Biomedical Engineering Department, Sakarya University of Applied Sciences, Sakarya, Turkey.
Medicine (Baltimore). 2025 May 30;104(22):e42667. doi: 10.1097/MD.0000000000042667.
Recurrence prediction in well-differentiated thyroid cancer remains a clinical challenge, necessitating more accurate and interpretable predictive models. This study investigates the use of a supervised CatBoost classifier to predict recurrence in well-differentiated thyroid cancer patients, comparing its performance against other ensemble models and employing Shapley Additive Explanations (SHAP) to enhance interpretability. A dataset comprising 383 patients with diverse demographic, clinical, and pathological variables was utilized. Data preprocessing steps included handling values and encoding categorical features. The dataset was split into training and testing sets using a 70:30 ratio. Model performance was evaluated using accuracy and area under the receiver operating characteristic curve. A comparative analysis was conducted with other ensemble methods, such as Extra Trees, LightGBM, and XGBoost. SHAP analysis was employed to determine feature importance and assess model interpretability at both the global and local levels. The supervised CatBoost classifier demonstrated superior performance, achieving an accuracy of 97% and an area under the receiver operating characteristic curve of 0.99, outperforming competing models. SHAP analysis revealed that treatment response (SHAP value: 2.077), risk stratification (SHAP value: 0.859), and lymph node involvement (N) (SHAP value: 0.596) were the most influential predictors of recurrence. Local SHAP analyses provided insight into individual predictions, highlighting that misclassification often resulted from overemphasizing a single factor while overlooking other clinically relevant indicators. The supervised CatBoost classifier demonstrated high predictive performance and enhanced interpretability through SHAP analysis. These findings underscore the importance of incorporating multiple predictive factors to improve recurrence risk assessment. While the model shows promise in personalizing thyroid cancer management, further validation on larger, more diverse datasets is warranted to ensure robustness.

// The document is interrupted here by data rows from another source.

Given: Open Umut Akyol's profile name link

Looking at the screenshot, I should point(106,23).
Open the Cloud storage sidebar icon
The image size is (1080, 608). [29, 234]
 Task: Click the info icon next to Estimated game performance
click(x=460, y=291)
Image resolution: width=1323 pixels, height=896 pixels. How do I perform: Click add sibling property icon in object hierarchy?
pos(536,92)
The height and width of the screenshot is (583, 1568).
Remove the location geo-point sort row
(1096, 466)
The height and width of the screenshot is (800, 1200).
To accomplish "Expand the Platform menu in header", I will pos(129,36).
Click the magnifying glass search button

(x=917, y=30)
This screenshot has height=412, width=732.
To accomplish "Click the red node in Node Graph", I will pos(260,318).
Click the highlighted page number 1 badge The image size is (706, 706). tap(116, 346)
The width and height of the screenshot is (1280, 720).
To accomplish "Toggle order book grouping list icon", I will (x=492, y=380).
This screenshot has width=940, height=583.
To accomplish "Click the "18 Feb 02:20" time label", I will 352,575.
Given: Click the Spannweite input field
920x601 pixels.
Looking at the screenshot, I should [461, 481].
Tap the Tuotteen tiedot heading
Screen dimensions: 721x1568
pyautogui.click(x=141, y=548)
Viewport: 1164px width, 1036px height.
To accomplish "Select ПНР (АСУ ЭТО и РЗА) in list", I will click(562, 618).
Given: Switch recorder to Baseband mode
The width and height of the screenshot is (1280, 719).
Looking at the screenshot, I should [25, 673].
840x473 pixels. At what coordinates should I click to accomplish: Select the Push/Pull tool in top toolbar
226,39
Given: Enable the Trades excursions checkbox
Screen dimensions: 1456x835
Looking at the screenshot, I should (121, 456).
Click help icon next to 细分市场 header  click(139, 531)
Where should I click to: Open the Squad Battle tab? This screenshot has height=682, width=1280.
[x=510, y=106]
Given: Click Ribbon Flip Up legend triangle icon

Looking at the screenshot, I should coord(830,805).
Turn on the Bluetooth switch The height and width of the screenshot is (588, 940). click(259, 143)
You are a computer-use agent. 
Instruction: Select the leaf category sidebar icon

高分化甲状腺癌的复发预测仍然是一项临床挑战,因此需要更准确且可解释的预测模型。本研究调查了使用有监督的CatBoost分类器来预测高分化甲状腺癌患者的复发情况,将其性能与其他集成模型进行比较,并采用Shapley值加法解释(SHAP)来增强可解释性。使用了一个包含383名具有不同人口统计学、临床和病理变量患者的数据集。数据预处理步骤包括处理数值和编码分类特征。数据集按70:30的比例分为训练集和测试集。使用准确率和受试者工作特征曲线下面积评估模型性能。与其他集成方法(如Extra Trees、LightGBM和XGBoost)进行了对比分析。采用SHAP分析来确定特征重要性,并在全局和局部层面评估模型的可解释性。有监督的CatBoost分类器表现出卓越性能,准确率达到97%,受试者工作特征曲线下面积为0.99,优于竞争模型。SHAP分析显示,治疗反应(SHAP值:2.077)、风险分层(SHAP值:0.859)和淋巴结受累情况(N)(SHAP值:0.596)是复发的最有影响力的预测因素。局部SHAP分析为个体预测提供了见解,突出表明错误分类通常是由于过度强调单一因素而忽略了其他临床相关指标。有监督的CatBoost分类器通过SHAP分析展示了高预测性能和增强的可解释性。这些发现强调了纳入多个预测因素以改善复发风险评估的重要性。虽然该模型在甲状腺癌个体化管理方面显示出前景,但有必要在更大、更多样化的数据集上进行进一步验证,以确保其稳健性。